(RECORD EXTRACTS Opens)
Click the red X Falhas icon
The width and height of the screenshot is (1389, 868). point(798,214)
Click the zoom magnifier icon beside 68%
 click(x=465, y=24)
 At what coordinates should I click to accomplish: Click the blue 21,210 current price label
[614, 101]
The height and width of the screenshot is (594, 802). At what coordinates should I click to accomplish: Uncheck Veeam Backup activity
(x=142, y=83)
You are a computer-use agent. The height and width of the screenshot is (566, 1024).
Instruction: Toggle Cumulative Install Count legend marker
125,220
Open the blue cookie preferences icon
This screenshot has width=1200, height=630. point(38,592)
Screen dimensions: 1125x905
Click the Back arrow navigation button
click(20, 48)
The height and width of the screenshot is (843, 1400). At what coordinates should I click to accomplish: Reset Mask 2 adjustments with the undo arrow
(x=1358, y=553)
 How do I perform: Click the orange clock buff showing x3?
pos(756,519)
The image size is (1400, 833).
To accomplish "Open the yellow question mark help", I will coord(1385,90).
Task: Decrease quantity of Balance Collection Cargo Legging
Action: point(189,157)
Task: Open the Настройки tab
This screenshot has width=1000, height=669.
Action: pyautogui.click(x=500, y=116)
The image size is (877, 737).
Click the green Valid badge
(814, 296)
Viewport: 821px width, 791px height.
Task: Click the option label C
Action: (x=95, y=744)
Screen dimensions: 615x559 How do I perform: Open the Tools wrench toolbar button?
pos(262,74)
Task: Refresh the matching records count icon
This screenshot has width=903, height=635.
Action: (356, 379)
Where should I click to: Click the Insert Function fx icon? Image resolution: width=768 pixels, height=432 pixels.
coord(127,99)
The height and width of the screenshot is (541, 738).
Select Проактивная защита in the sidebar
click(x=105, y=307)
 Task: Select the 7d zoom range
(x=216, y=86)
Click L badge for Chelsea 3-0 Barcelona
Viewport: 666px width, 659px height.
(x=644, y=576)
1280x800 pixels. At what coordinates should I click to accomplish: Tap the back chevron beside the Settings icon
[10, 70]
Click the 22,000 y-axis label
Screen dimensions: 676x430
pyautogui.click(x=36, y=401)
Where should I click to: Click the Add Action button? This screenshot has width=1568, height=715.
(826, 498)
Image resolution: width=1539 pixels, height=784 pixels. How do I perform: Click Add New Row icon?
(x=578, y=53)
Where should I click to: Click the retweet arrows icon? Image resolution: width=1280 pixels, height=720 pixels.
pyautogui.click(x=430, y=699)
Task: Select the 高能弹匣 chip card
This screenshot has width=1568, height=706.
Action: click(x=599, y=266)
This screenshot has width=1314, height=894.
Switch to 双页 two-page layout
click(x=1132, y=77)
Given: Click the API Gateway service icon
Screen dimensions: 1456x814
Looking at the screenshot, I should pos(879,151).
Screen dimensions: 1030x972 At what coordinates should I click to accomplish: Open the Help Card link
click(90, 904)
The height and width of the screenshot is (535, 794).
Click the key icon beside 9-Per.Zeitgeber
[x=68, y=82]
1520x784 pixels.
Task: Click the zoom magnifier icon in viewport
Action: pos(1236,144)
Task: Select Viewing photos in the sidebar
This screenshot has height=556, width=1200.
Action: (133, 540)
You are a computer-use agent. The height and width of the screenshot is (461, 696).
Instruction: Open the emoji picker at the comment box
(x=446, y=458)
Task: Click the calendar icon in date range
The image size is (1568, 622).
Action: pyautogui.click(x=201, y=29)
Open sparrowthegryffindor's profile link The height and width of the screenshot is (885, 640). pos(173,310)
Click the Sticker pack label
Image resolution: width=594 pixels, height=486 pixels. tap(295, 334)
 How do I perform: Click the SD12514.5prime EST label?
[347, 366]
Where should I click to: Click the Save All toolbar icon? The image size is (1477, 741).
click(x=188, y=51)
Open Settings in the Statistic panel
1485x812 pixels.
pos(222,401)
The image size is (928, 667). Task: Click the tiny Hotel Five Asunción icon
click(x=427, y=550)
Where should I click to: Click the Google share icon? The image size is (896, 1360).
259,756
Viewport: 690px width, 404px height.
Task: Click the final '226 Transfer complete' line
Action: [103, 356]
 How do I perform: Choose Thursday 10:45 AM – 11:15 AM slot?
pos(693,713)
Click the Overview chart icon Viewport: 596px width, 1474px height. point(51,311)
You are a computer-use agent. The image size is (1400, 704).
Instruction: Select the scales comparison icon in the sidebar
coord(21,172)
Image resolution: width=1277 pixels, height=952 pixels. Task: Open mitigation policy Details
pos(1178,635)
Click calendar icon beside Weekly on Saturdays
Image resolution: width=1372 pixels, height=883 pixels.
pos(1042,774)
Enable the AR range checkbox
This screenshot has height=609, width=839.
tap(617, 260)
(RECORD EXTRACTS Closes)
● ASSIGNED TASK:
Search the entries for the word "calendar" and copy every line that holds it.

● TASK SOLUTION:
Task: Click the calendar icon in date range
Click calendar icon beside Weekly on Saturdays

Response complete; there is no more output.